REQUISITOS DO EXERCÍCIO>
Prossiga o texto sobre o apoio aos sócios-gerentes, começando logo após a última frase apresentada.

EXCERTO DA PÁGINA>
==*==

O Bloco desde já assume o compromisso de entregar uma proposta de alternação na especialidade ao Orçamento Suplementar para prever este apoio aos sócios gerente, que estão há três meses sem nenhum apoio em setores de atividade que foram obrigados a fechar”, afirmou. Catarina Martins salientou ainda que esta matéria “recolheu amplo consenso na Assembleia da República”. Ou seja, tem tudo para ser aprovada novamente. É simples: “basta manter-se o consenso que existiu até agora no Orçamento Suplementar para garantirmos aos sócios-gerentes das micro e pequenas empresas o apoio de que precisam”, resumiu ainda Catarina Martins.

Também o CDS se apressou a dizer ‘presente’. Em comunicado enviado à comunicação social depois de ser conhecida esta decisão de Marcelo Rebelo de Sousa, o presidente do CDS-PP disse que quer “acabar, de uma vez por todas, com esta discriminação” e pediu que o PS e o Governo não fossem “forças de bloqueio”.

“O CDS apresentará ainda hoje uma proposta que visa alargar o ‘layoff’ simplificado a todos os sócios gerentes não só das micro e pequenas, mas também das médias empresas, para ser votada no orçamento retificativo”, adianta Francisco Rodrigues dos Santos. Para o presidente dos democratas-cristãos, “o país não precisa de um travão, mas de construção de boas soluções”.

==*==

DADOS FORNECIDOS>
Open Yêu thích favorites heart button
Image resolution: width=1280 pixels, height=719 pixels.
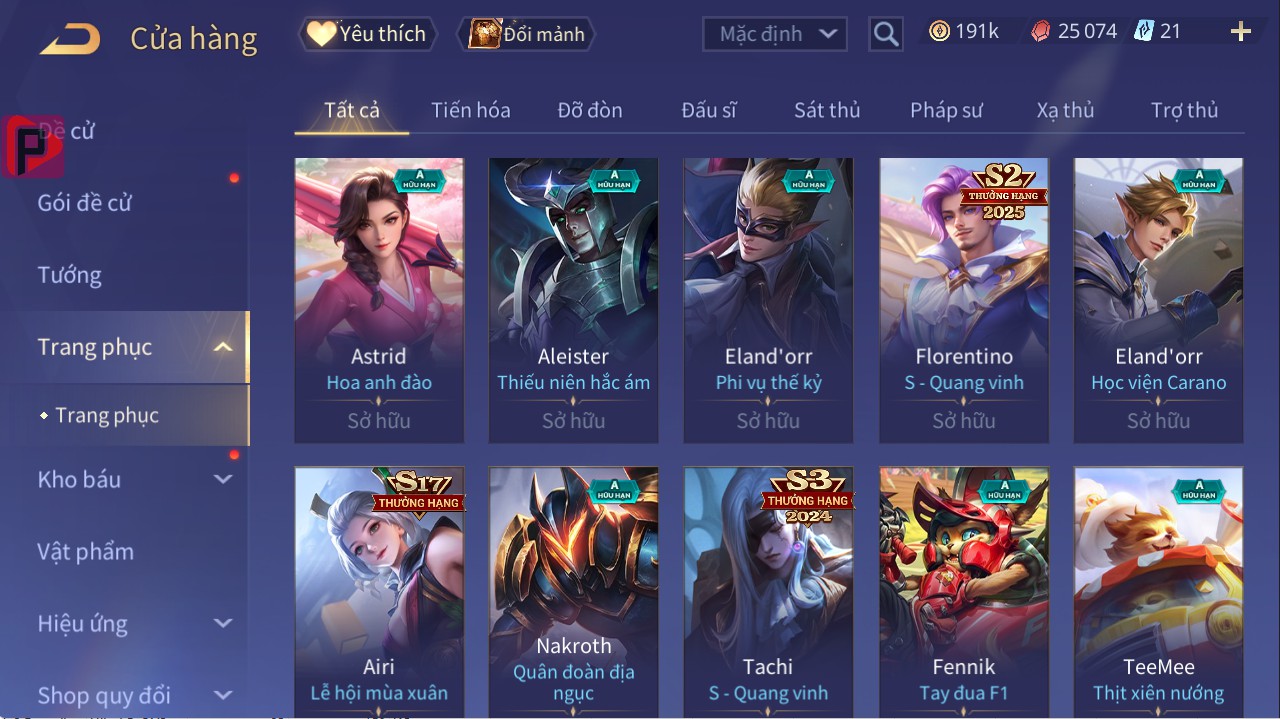point(368,34)
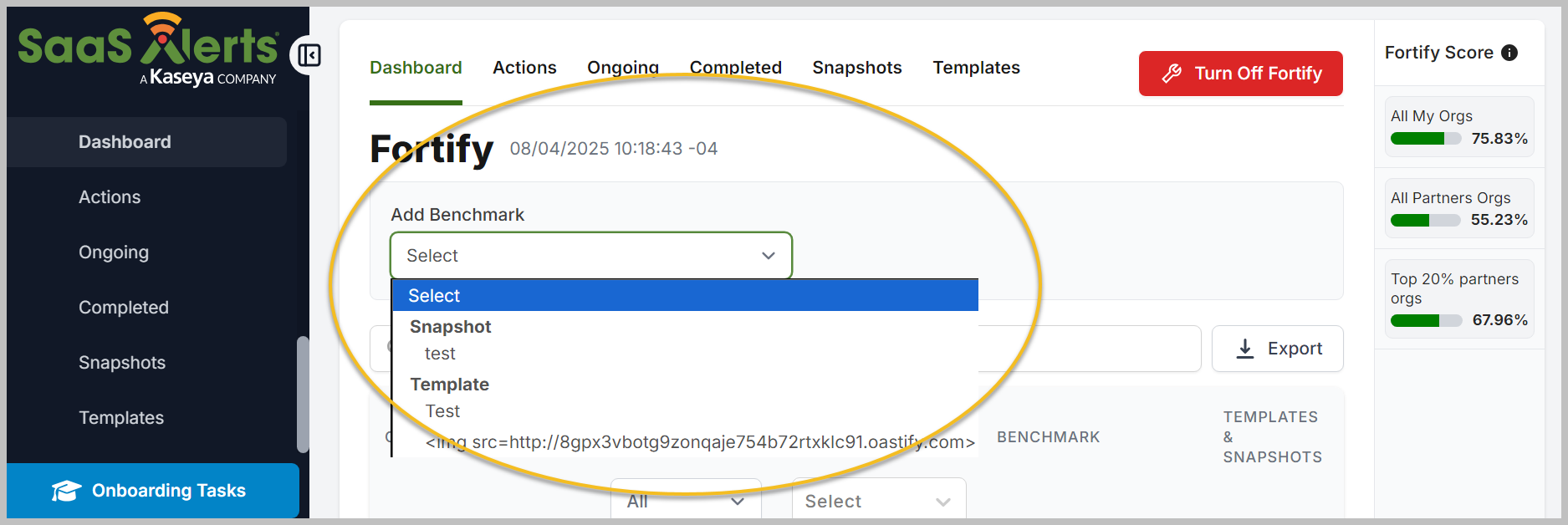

==*==

RESPOSTA DO EXERCÍCIO>
Na nota, Rodrigues dos Santos assinala ainda que “o CDS foi o primeiro partido político a defender esta medida profundamente justa do ponto de vista social, porque os sócios gerentes são também trabalhadores das empresas, muitas vezes os únicos, e que até aqui estão a ser completamente esquecidos e desprezados pelo Governo”.

Ao CDS seguiu-se o PAN que, em nota enviada às redações, alinhou no mesmo passo. De acordo com a nota, o PAN esclarece que, “ainda na fase de preparação do diploma, o PAN alertou para o risco de veto presidencial e propôs inclusivamente, no âmbito do processo de discussão na especialidade, uma norma de prevalência que contornava a lei-travão. Proposta esta que foi chumbada em plenário com o voto contra de PS, PSD, BE, PCP e PEV e a abstenção de CDS-PP, CH e IL”.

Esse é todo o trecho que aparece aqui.